Unexpectedly, on January 4, 1935, he was arrested. A. Zaretski recalled that all circle members were arrested. They were accused of organizing a counter-revolutionary group. Thirty years later, he met one of the circle members, M. Stelmashuk, who reported: ‘We were arrested on a false denunciation by one of the student informers. We spent five to eight or more years in strict regime camps, and then those who survived were sent to designated localities.’”
It is known that Famin was sentenced to 10 years. He worked in a topographic team. He needed a second profession, which he had acquired at the Horki Aerial Photographic Topographic Technical School. He also continued his literary work. H. Yurchanka, in the article “He Could Not Help Writing…” (“Leninski Shliakh,” 1991, April 27), published several of the poet’s camp poems. One of them was dedicated to his fellow prisoner A. P. Shyshkoŭ, who was supposed to be released in 1940. Here are these wonderful lines:
Farewell! The hour of parting comes,
Not in the rustle of mourning garments…
And we shall shake each other’s hands
With a smile of sorrow and of hopes.
Farewell! Obedient to sweet dreams,
I ask of you: into the open fields —
Please send my greetings to the birches
Of my beloved homeland.
However, A. Shyshkoŭ was released only in 1942. He fought at the front and only after the war did he pass on to the poet’s sister — Raisa Uladzimirawna — some of the poems that S. Famin had written in the camp.

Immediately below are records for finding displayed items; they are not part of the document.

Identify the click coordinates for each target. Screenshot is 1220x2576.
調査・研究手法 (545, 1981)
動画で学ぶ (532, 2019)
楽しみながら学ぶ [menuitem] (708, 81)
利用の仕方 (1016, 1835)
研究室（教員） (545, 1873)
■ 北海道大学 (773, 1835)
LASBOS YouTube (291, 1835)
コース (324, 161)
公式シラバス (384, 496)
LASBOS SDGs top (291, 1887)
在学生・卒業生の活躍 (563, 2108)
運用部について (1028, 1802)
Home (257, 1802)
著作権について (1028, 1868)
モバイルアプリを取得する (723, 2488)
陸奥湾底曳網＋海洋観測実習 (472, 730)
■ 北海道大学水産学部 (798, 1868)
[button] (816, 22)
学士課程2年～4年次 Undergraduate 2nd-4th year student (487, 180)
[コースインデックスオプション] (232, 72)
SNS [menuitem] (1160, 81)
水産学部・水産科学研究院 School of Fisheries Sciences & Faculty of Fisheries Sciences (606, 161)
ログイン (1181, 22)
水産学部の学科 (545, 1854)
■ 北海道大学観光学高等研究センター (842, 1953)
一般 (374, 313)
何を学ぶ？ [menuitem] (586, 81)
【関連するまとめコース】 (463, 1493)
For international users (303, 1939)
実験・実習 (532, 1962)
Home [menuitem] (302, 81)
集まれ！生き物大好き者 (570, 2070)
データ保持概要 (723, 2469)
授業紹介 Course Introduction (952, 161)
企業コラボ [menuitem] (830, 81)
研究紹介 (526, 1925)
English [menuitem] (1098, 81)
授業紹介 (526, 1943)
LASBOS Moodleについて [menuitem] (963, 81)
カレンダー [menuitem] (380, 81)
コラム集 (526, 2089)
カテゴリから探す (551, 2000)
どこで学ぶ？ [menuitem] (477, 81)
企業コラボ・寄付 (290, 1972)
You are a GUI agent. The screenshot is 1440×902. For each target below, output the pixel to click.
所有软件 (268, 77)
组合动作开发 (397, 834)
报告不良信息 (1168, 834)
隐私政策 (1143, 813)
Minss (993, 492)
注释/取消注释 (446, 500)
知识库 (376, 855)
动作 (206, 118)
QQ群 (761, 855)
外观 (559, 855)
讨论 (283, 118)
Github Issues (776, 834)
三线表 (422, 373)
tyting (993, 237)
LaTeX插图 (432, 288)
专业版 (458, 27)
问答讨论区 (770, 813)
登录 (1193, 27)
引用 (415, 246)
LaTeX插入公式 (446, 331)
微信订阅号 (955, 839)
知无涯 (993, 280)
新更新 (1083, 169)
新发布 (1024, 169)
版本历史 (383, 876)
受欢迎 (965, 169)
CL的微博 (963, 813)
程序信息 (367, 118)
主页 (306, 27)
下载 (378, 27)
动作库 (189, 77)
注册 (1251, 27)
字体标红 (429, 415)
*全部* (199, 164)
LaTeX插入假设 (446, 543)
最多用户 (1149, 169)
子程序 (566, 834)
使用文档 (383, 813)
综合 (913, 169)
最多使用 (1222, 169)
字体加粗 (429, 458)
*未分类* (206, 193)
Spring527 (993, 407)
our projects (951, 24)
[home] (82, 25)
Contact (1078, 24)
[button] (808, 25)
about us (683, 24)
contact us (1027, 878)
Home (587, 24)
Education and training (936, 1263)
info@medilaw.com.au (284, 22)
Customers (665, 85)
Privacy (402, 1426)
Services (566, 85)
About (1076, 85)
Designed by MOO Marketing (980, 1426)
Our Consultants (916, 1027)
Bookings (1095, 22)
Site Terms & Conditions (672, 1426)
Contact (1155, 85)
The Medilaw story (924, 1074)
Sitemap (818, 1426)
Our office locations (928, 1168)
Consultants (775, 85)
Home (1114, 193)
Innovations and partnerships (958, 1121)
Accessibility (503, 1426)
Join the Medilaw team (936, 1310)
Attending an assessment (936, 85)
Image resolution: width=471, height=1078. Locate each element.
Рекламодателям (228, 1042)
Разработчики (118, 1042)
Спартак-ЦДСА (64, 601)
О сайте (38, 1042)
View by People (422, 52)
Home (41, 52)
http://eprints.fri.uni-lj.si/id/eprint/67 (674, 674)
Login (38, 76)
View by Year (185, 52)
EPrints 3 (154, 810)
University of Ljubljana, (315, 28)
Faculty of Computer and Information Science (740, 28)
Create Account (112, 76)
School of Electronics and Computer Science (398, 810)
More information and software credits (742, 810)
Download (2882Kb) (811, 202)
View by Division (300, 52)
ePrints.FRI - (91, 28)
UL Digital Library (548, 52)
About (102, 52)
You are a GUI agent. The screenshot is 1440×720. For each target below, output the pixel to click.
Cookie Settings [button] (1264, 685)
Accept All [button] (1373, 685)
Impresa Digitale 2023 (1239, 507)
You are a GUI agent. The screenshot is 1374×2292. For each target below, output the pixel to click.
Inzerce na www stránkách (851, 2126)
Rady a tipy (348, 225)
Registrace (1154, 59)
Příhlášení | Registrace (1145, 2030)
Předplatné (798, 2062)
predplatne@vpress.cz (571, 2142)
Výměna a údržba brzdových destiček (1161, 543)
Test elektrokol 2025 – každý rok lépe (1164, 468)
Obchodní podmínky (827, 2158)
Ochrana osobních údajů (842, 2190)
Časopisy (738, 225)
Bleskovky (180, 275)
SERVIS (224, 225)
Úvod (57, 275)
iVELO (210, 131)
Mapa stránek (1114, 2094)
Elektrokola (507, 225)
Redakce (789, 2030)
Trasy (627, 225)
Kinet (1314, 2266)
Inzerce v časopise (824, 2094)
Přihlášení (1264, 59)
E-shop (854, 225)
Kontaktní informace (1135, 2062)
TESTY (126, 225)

He also reported that on September 29 – October 2, 1941, Famin faced a second trial, and again the poet was accused of creating a counter-revolutionary organization. This time he was sentenced to the supreme penalty. On December 4, 1941, the poet was no more.
Years passed. In 1957 and 1958, both sentences were overturned. And the poet was rehabilitated.
Half a century has passed since we lost poet S. Famin. But his poems live on. As H. Yurchanka noted, “…his poetry shone as a distinctive and attractive flower in the Maladniak wreath. It has not lost its cognitive and aesthetic significance in our time either.” (“Leninski Shliakh,” 1989, January 10).
Liŭshyts U. A Tragic Fate Befell Him // Excavations Around the Horki Parnassus. — Minsk, 2011. — Pp. 98–101.